- **Task item**
Print the records below verbatim.

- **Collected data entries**
┏━━

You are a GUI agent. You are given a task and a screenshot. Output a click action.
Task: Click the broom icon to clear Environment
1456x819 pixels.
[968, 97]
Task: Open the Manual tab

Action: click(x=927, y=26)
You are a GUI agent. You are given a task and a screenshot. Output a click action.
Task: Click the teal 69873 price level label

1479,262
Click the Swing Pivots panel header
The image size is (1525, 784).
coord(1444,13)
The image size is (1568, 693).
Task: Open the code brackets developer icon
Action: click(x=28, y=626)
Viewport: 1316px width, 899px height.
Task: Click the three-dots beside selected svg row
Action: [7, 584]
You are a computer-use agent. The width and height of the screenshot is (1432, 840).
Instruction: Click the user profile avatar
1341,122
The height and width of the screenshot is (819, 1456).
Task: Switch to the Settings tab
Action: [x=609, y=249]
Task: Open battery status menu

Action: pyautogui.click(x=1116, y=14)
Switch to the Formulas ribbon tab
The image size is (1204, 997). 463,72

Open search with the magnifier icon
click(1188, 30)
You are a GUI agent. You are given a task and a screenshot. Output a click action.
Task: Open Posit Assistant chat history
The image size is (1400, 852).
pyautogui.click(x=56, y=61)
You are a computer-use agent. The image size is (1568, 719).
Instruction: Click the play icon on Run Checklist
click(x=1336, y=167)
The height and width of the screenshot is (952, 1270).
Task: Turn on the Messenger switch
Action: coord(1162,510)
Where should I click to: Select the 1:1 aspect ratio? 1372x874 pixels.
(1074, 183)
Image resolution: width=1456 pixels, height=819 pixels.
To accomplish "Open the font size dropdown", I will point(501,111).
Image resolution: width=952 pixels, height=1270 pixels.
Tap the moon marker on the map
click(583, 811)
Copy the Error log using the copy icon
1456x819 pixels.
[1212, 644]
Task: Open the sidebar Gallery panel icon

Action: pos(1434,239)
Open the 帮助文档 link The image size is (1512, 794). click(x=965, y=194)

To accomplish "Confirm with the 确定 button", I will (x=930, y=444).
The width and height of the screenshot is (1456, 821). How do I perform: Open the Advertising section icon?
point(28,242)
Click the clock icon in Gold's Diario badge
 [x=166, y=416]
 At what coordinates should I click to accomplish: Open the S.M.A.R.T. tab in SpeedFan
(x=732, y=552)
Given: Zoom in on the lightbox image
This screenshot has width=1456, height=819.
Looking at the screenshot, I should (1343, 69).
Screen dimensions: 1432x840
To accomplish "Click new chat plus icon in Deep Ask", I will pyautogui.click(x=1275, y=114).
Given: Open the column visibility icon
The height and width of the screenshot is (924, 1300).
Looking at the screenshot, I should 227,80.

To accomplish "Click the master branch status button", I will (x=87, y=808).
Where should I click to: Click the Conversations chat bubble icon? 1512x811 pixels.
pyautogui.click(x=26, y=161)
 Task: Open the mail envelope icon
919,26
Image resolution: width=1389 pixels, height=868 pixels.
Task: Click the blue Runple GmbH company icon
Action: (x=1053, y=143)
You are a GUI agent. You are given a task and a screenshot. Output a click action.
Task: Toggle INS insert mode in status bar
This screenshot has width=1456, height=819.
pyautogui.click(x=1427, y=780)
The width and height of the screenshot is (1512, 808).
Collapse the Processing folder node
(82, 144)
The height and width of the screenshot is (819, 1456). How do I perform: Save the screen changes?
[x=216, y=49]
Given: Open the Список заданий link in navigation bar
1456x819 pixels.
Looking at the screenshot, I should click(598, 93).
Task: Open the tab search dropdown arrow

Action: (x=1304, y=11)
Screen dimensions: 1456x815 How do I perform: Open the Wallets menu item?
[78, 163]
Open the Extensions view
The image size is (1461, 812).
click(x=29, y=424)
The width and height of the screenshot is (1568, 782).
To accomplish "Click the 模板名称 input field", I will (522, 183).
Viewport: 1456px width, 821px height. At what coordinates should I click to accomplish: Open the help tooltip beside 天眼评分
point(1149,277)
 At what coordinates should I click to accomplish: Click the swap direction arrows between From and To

┗━━

- **The answer**
You are a GUI agent. You are given a task and a screenshot. Output a click action.
Task: Click the broom icon to clear Environment
1456x819 pixels.
[968, 97]
Task: Open the Manual tab

Action: click(x=927, y=26)
You are a GUI agent. You are given a task and a screenshot. Output a click action.
Task: Click the teal 69873 price level label

1479,262
Click the Swing Pivots panel header
The image size is (1525, 784).
coord(1444,13)
The image size is (1568, 693).
Task: Open the code brackets developer icon
Action: click(x=28, y=626)
Viewport: 1316px width, 899px height.
Task: Click the three-dots beside selected svg row
Action: [7, 584]
You are a computer-use agent. The width and height of the screenshot is (1432, 840).
Instruction: Click the user profile avatar
1341,122
The height and width of the screenshot is (819, 1456).
Task: Switch to the Settings tab
Action: [x=609, y=249]
Task: Open battery status menu

Action: pyautogui.click(x=1116, y=14)
Switch to the Formulas ribbon tab
The image size is (1204, 997). 463,72

Open search with the magnifier icon
click(1188, 30)
You are a GUI agent. You are given a task and a screenshot. Output a click action.
Task: Open Posit Assistant chat history
The image size is (1400, 852).
pyautogui.click(x=56, y=61)
You are a computer-use agent. The image size is (1568, 719).
Instruction: Click the play icon on Run Checklist
click(x=1336, y=167)
The height and width of the screenshot is (952, 1270).
Task: Turn on the Messenger switch
Action: coord(1162,510)
Where should I click to: Select the 1:1 aspect ratio? 1372x874 pixels.
(1074, 183)
Image resolution: width=1456 pixels, height=819 pixels.
To accomplish "Open the font size dropdown", I will point(501,111).
Image resolution: width=952 pixels, height=1270 pixels.
Tap the moon marker on the map
click(583, 811)
Copy the Error log using the copy icon
1456x819 pixels.
[1212, 644]
Task: Open the sidebar Gallery panel icon

Action: pos(1434,239)
Open the 帮助文档 link The image size is (1512, 794). click(x=965, y=194)

To accomplish "Confirm with the 确定 button", I will (x=930, y=444).
The width and height of the screenshot is (1456, 821). How do I perform: Open the Advertising section icon?
point(28,242)
Click the clock icon in Gold's Diario badge
 [x=166, y=416]
 At what coordinates should I click to accomplish: Open the S.M.A.R.T. tab in SpeedFan
(x=732, y=552)
Given: Zoom in on the lightbox image
This screenshot has width=1456, height=819.
Looking at the screenshot, I should (1343, 69).
Screen dimensions: 1432x840
To accomplish "Click new chat plus icon in Deep Ask", I will pyautogui.click(x=1275, y=114).
Given: Open the column visibility icon
The height and width of the screenshot is (924, 1300).
Looking at the screenshot, I should 227,80.

To accomplish "Click the master branch status button", I will (x=87, y=808).
Where should I click to: Click the Conversations chat bubble icon? 1512x811 pixels.
pyautogui.click(x=26, y=161)
 Task: Open the mail envelope icon
919,26
Image resolution: width=1389 pixels, height=868 pixels.
Task: Click the blue Runple GmbH company icon
Action: (x=1053, y=143)
You are a GUI agent. You are given a task and a screenshot. Output a click action.
Task: Toggle INS insert mode in status bar
This screenshot has width=1456, height=819.
pyautogui.click(x=1427, y=780)
The width and height of the screenshot is (1512, 808).
Collapse the Processing folder node
(82, 144)
The height and width of the screenshot is (819, 1456). How do I perform: Save the screen changes?
[x=216, y=49]
Given: Open the Список заданий link in navigation bar
1456x819 pixels.
Looking at the screenshot, I should click(598, 93).
Task: Open the tab search dropdown arrow

Action: (x=1304, y=11)
Screen dimensions: 1456x815 How do I perform: Open the Wallets menu item?
[78, 163]
Open the Extensions view
The image size is (1461, 812).
click(x=29, y=424)
The width and height of the screenshot is (1568, 782).
To accomplish "Click the 模板名称 input field", I will (522, 183).
Viewport: 1456px width, 821px height. At what coordinates should I click to accomplish: Open the help tooltip beside 天眼评分
point(1149,277)
 At what coordinates should I click to accomplish: Click the swap direction arrows between From and To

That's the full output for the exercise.